§ Entries
-- Begin --
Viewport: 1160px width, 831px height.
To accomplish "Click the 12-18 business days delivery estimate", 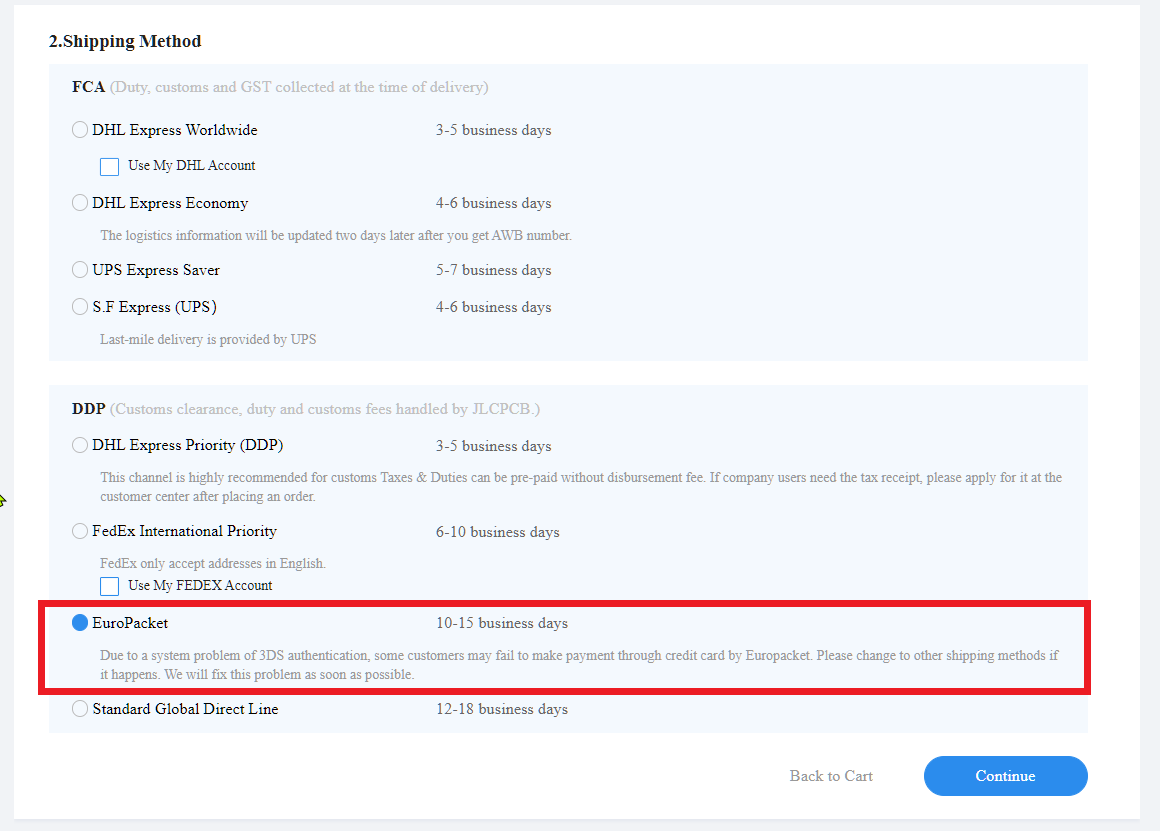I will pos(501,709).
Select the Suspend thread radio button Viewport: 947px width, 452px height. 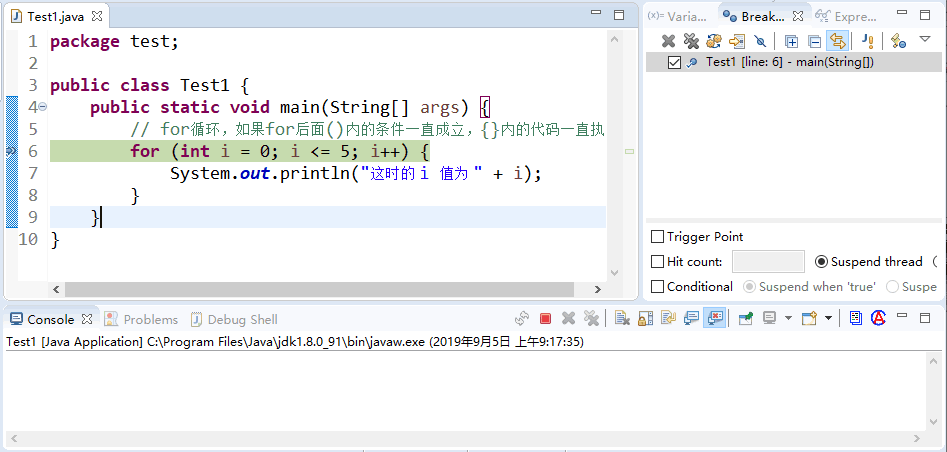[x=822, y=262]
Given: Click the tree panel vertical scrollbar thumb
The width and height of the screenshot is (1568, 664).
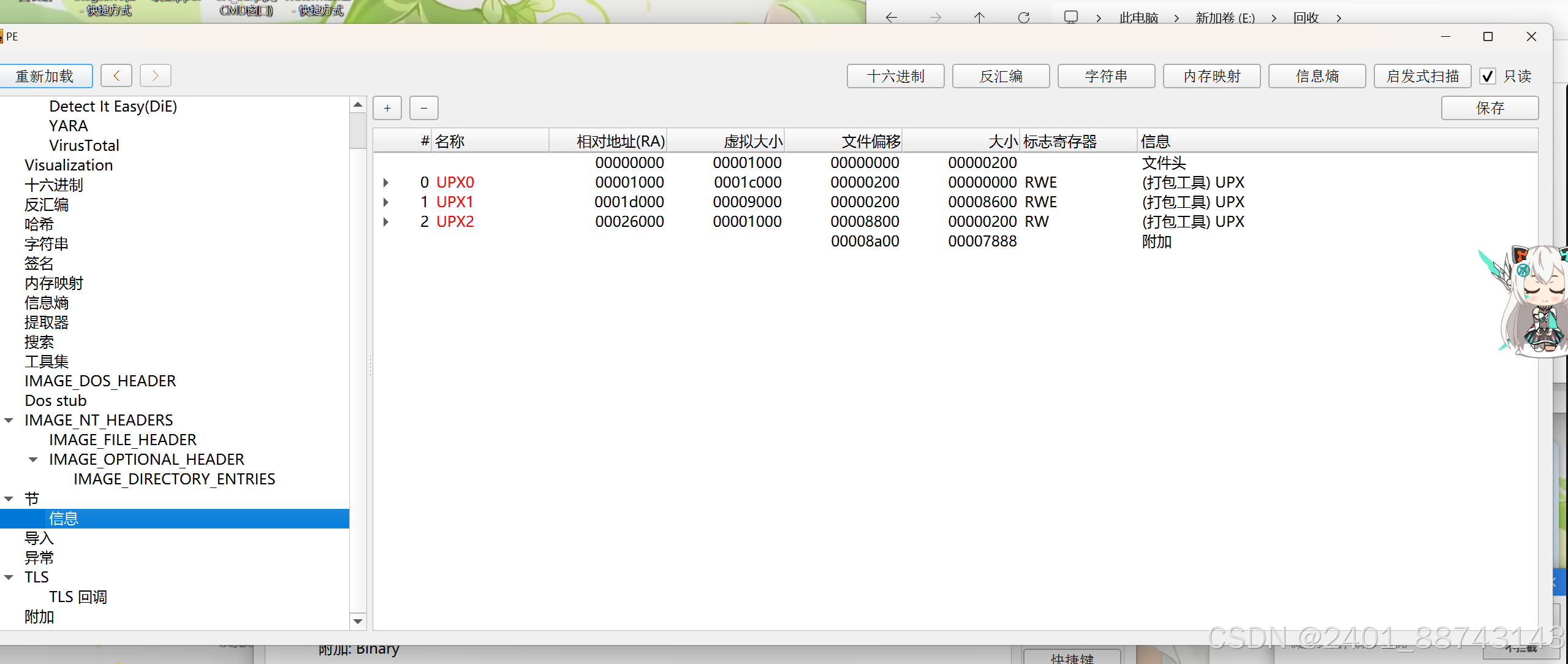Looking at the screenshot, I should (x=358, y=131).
-- End --
-- Begin --
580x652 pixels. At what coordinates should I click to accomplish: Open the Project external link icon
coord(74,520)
-- End --
§ Stated problem
Quote the lines exactly, starting at the line containing "580x652 pixels. At" and ending at the line containing "coord(74,520)".

§ Complete output
580x652 pixels. At what coordinates should I click to accomplish: Open the Project external link icon
coord(74,520)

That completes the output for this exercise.